Wednesday, August 22, 2007

"This is our line"



Here is the YouTube video of the Montebello protest where Paperworkers union president Dave Coles outed three 'agents provocateurs' who may have been trying to start more riots:
. . . Coles makes it clear the masked men are not welcome among his group of protesters, whom he describes as mainly grandparents. He urges them to leave and find their own protest location.
Coles also demands that they put down their rocks. Other protesters begin to chime in that the three are really police agents. Several try to snatch the bandanas from their faces.
Rather than leave, the three actually start edging closer to the police line, where they appear to engage in discussions. They eventually push their way past an officer, whereupon other police shove them to the ground and handcuff them.

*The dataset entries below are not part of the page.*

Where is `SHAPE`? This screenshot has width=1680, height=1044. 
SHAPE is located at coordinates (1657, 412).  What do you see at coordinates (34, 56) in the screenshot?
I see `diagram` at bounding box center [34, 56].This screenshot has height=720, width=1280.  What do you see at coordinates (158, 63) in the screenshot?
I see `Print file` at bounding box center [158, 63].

Late Tuesday, photographs taken by another protester surfaced, showing the trio lying prone on the ground. The photos show the soles of their boots adorned by yellow triangles. A police officer kneeling beside the men has an identical yellow triangle on the sole of his boot.
Kevin Skerrett, a protester with the group Nowar-Paix, said the photos and video together present powerful evidence that the men were actually undercover police officers.

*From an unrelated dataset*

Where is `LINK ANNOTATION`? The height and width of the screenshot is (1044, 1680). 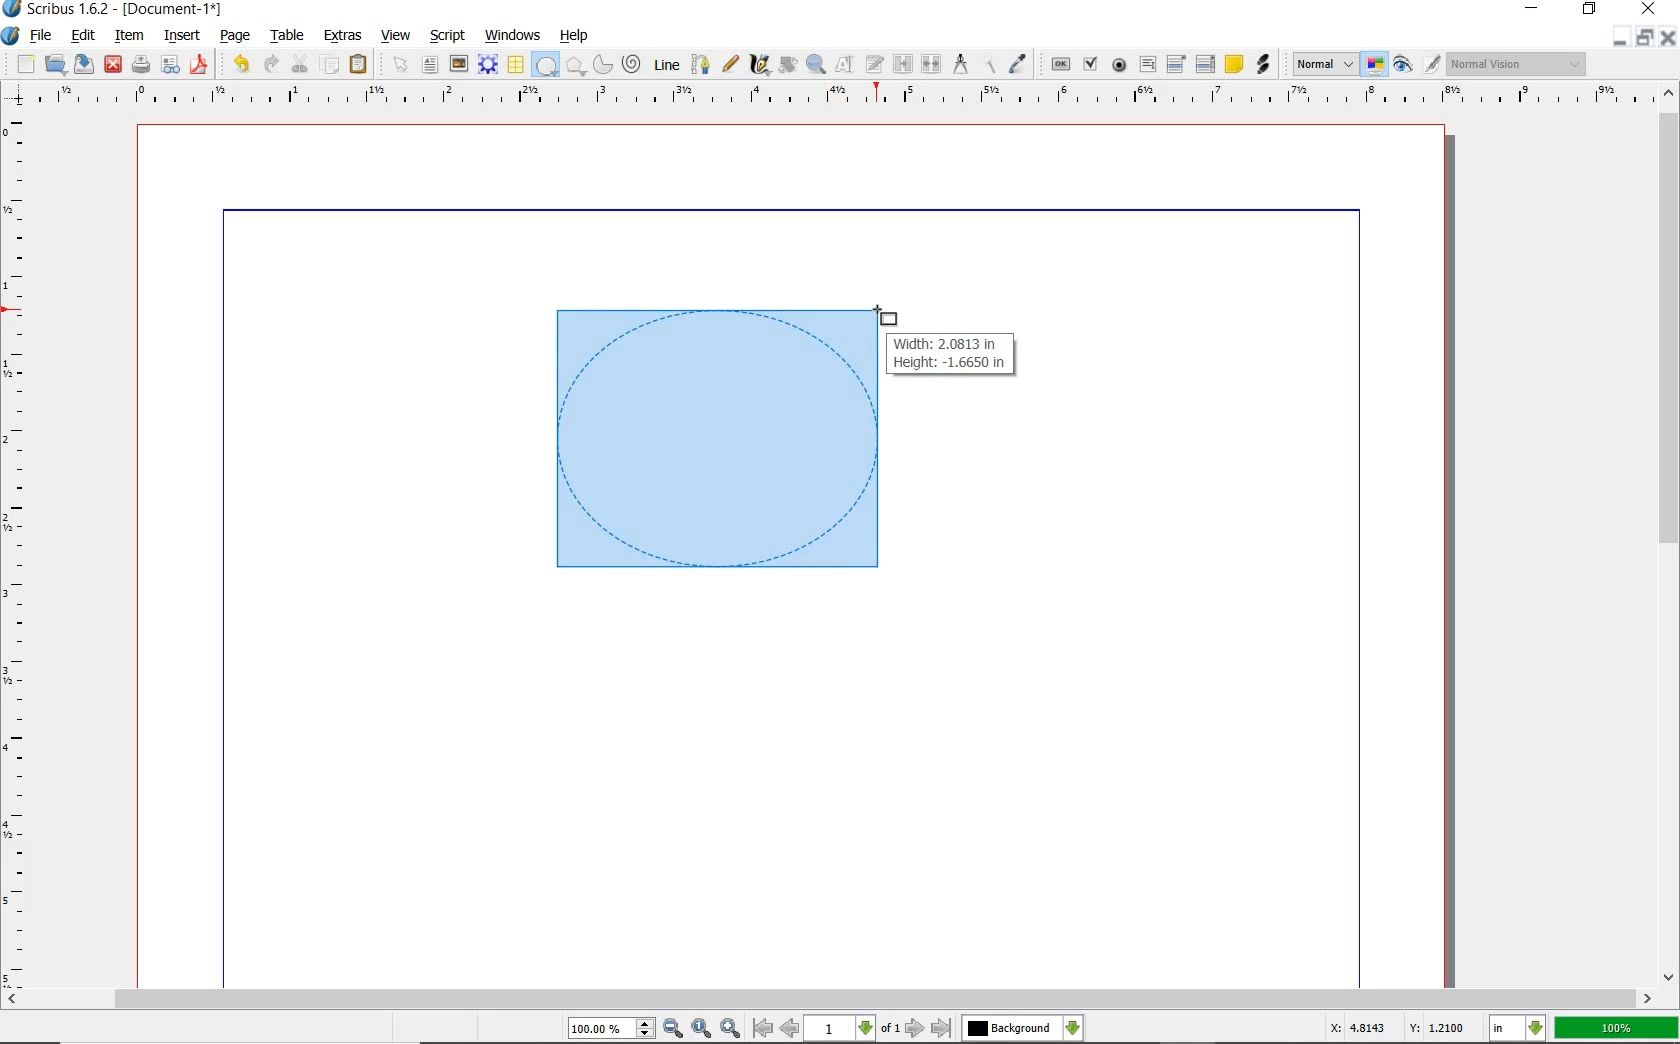 LINK ANNOTATION is located at coordinates (1264, 65).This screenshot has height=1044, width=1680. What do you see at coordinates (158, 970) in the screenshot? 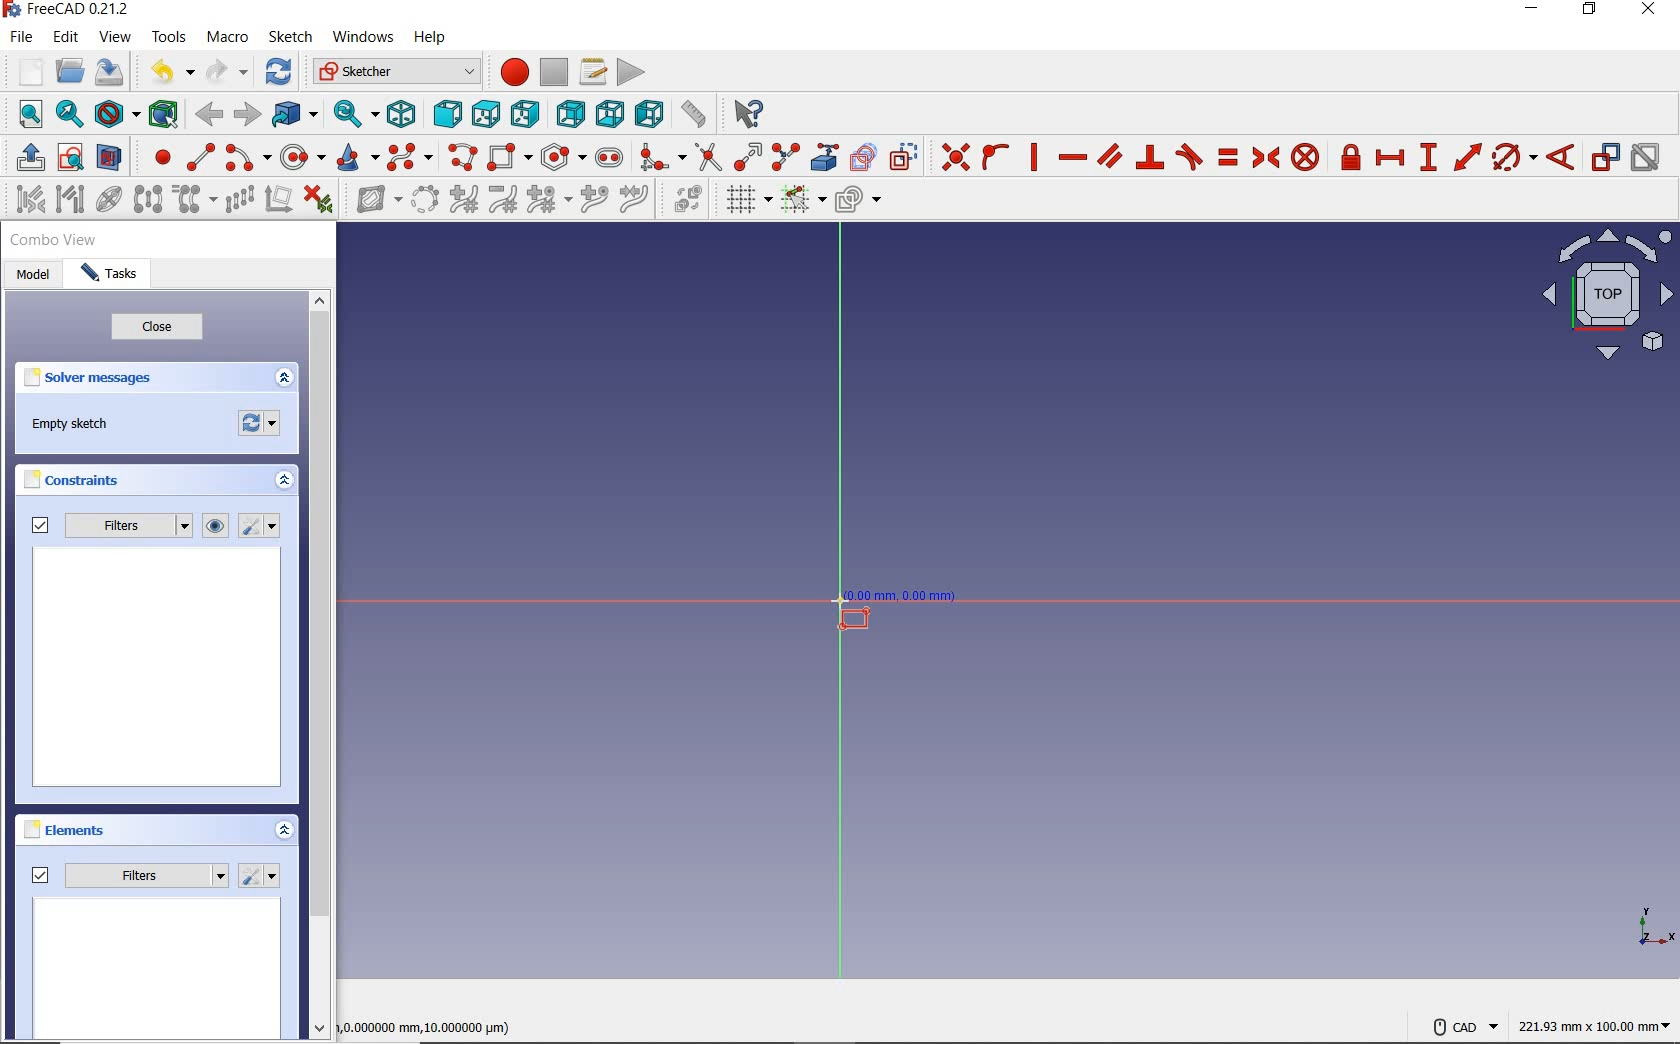
I see `preview` at bounding box center [158, 970].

"I think the circumstantial evidence is very powerful," he said.
The three do not appear to have been arrested or charged with any offence.

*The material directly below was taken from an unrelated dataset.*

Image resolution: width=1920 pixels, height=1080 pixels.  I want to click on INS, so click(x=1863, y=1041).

I looked through various websites to find these photos, but I couldn't find them.
The tone adopted by the media toward the protest coverage was, as usual, dismissive, describing protesters as "die-hards" and with headlines like Protests fizzle on Day 2 of summit. There was also supposed to be a "protest-cam" set up so that video of the protests could be broadcast to the hotel lobby (not that Harper or Bush would have looked at them) but this got derailed when the camera team was assaulted by protesters -- or were they actually protesters?